Missglückte Gollenstein-Operation

Saarbrücken · Alles hat seine Zeit, die des saarländischen Traditionsverlages Gollenstein scheint unwiderruflich vorbei. Zum Jahresende wird das aufgelöst, was von dem 1993 von Alfred Diwersy gegründeten und bis 2012 geleiteten Verlag zuletzt noch als „Markenkern“ übrig blieb. Oliver Elm, der Gollenstein 2012 vor der Insolvenz gerettet hatte, nennt die mangelnde Rentabilität als Grund.

 Zwei Verleger, ein Traditionsverlag: Von 1993 bis 2012 führte Alfred Diwersy (l.) Gollenstein, 2012 übernahm Oliver Elm. Fotos: Dietze/O.E.M.

Zwei Verleger, ein Traditionsverlag: Von 1993 bis 2012 führte Alfred Diwersy (l.) Gollenstein, 2012 übernahm Oliver Elm. Fotos: Dietze/O.E.M.

Vor über drei Jahren sagte Oliver Elm anlässlich des 20-jährigen Jubiläums von Gollenstein, dessen Insolvenz er 2012 durch seinen Einstieg als neuer Gesellschafter abgewendet hatte: "Das ganze Unterfangen macht nur Sinn, wenn wir Profit machen." Weil dies seither nicht in halbwegs rentablem Maße gelungen ist, stellt Elm "schweren Herzens", wie es in einer internen Mitteilung an seine Autoren unlängst hieß, zum Jahresende den Verlag ein. Alle Versuche, den auch früher wiederholt betriebswirtschaftlich taumelnden Verlag dauerhaft zu stabilisieren, sind damit gescheitert. Nun zieht Elm die Notbremse, womit die Region ihren ehemals wichtigsten, mit den Jahren jedoch immer beliebiger gewordenen Verlag einbüßt.

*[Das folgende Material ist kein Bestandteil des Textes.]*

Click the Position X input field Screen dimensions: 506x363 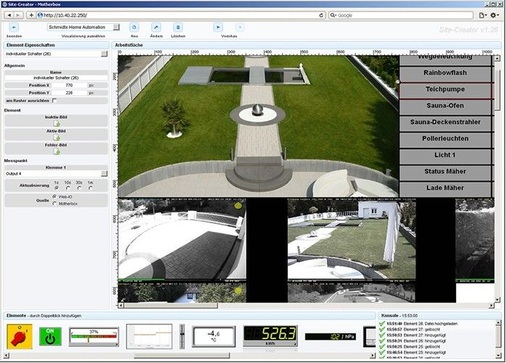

Im Februar hatte bereits eine Äußerung der früheren Gollenstein-Autorin Alena Wagnerová hellhörig werden lassen, die anlässlich einer Lesung aus einem Buchmanuskript dessen Nichterscheinen mit dem Satz erklärt hatte: "Da es den Gollenstein Verlag nicht mehr gibt, gibt es auch dieses Buch nicht." Tags darauf erschien zwar eine Richtigstellung, dass nur der "alte" Gollenstein Verlag 2012 eingestellt worden sei, Oliver Elms Saarbrücker Datenlogistik-Firma O.E.M. das Programm aber fortführe. Doch enthielt Wagnerovás Satz eine tiefere Wahrheit. Ist Gollenstein doch schon lange kein klassischer Autorenverlag mehr.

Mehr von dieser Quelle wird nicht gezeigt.